Now I see the pics! Work looks FABULOUS! Wiring all good, as far as i can tell. Do you have a multimeter to check circuit continuity? If so, check continuity between pickup plate (which would touch the center rail), and anywhere on the frame of the motor (grounded to the wheels and the outer rails). You should see continuity in every-other e-unit drum position. I.e., the e-unit cycles: fwd, neutral, reverse, neutral, fwd, neutral, reverse, neutral in one full revolution (8 positions). The fwd and reverse should have a full circuit of electricity through the brushes/armature and then the field coil.

Remember that the e-unit must be positioned vertically to work under power (gravity drops the plunger down with a power cycle off or reverse button push on the transformer), and that the e-unit frame itself must be touching/grounded to the motor frame to complete its solenoid electrical circuit.

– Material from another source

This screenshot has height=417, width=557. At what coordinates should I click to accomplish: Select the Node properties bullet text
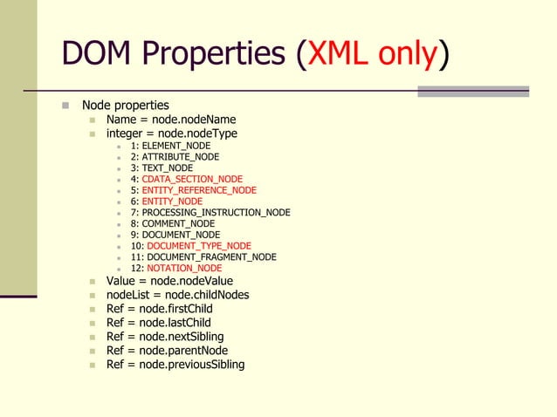coord(125,106)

Overall, this is one HAPPY loco!

TJ

PS -- I know you're far away, but I might have a spare axle I could send you, if you're interested. Freebie.


----------



## gunrunnerjohn (Nov 10, 2010)

Looks brand new, well, except for that wheel.


----------



## emile (Mar 24, 2015)

tjcruiser said:


> PS -- I know you're far away, but I might have a spare axle I could send you, if you're interested. Freebie.


Thanks a mil TJ. Will test the unit tonight when I get home. 

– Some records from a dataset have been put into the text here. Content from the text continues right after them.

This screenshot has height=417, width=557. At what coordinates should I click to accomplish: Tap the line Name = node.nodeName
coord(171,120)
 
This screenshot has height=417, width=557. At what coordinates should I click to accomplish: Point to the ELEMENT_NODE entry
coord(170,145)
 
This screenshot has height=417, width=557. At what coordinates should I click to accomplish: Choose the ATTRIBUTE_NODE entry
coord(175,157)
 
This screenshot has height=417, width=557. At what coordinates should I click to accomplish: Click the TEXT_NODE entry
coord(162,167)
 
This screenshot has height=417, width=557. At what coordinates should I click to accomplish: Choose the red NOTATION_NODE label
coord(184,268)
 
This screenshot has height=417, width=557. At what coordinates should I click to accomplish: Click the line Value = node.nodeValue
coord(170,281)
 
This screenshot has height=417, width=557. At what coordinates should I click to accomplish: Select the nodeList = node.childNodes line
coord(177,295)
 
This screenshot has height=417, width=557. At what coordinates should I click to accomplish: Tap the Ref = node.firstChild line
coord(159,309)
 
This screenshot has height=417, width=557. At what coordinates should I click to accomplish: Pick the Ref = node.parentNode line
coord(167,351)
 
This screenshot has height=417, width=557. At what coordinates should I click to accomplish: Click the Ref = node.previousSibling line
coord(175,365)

Thanks a mil for the axle. I will pm you with delivery details. Hopefully I can return the favour sometime. 

In other news.....I am buying a substantial collection i came across here in South Africa. 2 locos, rolling stock and a whole lot of buildings, bridges, towers and so on. All post war 40's and 50's.

Have a great day.


----------



## tjcruiser (Jan 10, 2010)

PM sent.


----------



## tjcruiser (Jan 10, 2010)

Any updates, Emile? Did an axle show up at your doorstep?

TJ


----------



## Big Ed (Jun 16, 2009)

tjcruiser said:


> Any updates, Emile? Did an axle show up at your doorstep?
> 
> TJ


That has a long way to travel. :smokin:


----------



## emile (Mar 24, 2015)

It is a loooooong way. The US to South Africa leg is quick. The delay happens when the SA postal service gets involved. Slower than a snail in reverse gear!

In the meantime I have however bought a pile of Lionel goodies. 










Still with my mom 500 miles away. Cant wait to get it down to Cape Town.


----------



## tjcruiser (Jan 10, 2010)

Looks like a great stash of postwar stuff, Emile. Plenty of new (old!) treasures, I'm sure!

TJ


----------



## sjm9911 (Dec 20, 2012)

Holy cow! Thats a lot of stuff! New thread for it and pictures please! Im jealous!


----------